Iranian Navy Commander Rear Admiral Habibollah Sayyari announced plans to unveil new destroyers and submarines in the current Iranian year (started on March 20).
“We hope to unveil new destroyers and submarines this year,” Sayyari told Fars News Agency (FNA).
Elsewhere, he referred to the presence of Iran’s 41st fleet of warships in international waters, and said: “Special Naval Operation teams have been deployed in the Gulf of Aden, Bab al-Mandab and the Red Sea and now security is established in the Gulf of Aden for the ships supported by us.”
“Establishment of security in the Gulf of Aden is a big job while presence in the international waters is considered as a Navy achievement,” Sayyari said.
In relevant remarks, Sayyari underlined the Iranian experts’ capabilities to design and build different vessels, including destroyers, and said: “We can design destroyers from point zero and the designing of Damavand destroyer was fully indigenized and our Jamaran destroyer has the capability to carry helicopters and torpedoes.”
Iran’s first home-made destroyer, Jamaran, was launched in late February 2010. The Mowdge Class vessel has a displacement of around 14,000 tons and is equipped with modern radars and electronic warfare capabilities and is armed with a variety of anti-ship, surface-to-surface and surface-to-air missiles.
“Damavand” destroyer joined the country’s fleet of warships in the Caspian Sea in March 2015.

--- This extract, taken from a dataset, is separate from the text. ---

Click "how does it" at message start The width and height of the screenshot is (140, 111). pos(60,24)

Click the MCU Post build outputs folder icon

The second-generation and highly-equipped Iranian destroyer joined the country’s Northern fleet in a ceremony participated by Defense Minister Brigadier General Hossein Dehqan, Secretary of Iran’s National Security Council (SNSC) Ali Shamkhani, Rear Admiral Sayyari and Head of the Self-Sufficiency Jihad Department of the Iranian Navy Rear Admiral Ali Qolamzadeh.

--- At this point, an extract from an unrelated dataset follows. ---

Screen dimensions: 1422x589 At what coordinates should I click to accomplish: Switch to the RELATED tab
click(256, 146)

In an interview with FNA at the time, Qolamzadeh elaborated on the features and specifications of Damavand, and said: “The 7-story destroyer is 90 meters in length and armed with advanced anti-surface and anti-subsurface weapons and air defense systems to defend itself.”
Noting that the home-made Asr phased array radar system, capable of detecting and identifying targets with a radar cross section of 4 meters in a 200km distance, has been mounted on the destroyer, he said: “Base-controlled radars, a highly advanced propulsion and command-and-control systems which enjoy high power and capability are only a few of the systems mounted on Damavand destroyer.”
Qolamzadeh said in addition to combat operations, Damavand could also be used for training and naval missions, adding that it has been equipped with systems to be used for electronic warfare.
“The operational radius of Damavand is so vast that it can sufficiently be used for all naval missions in the Caspian Sea,” he underlined.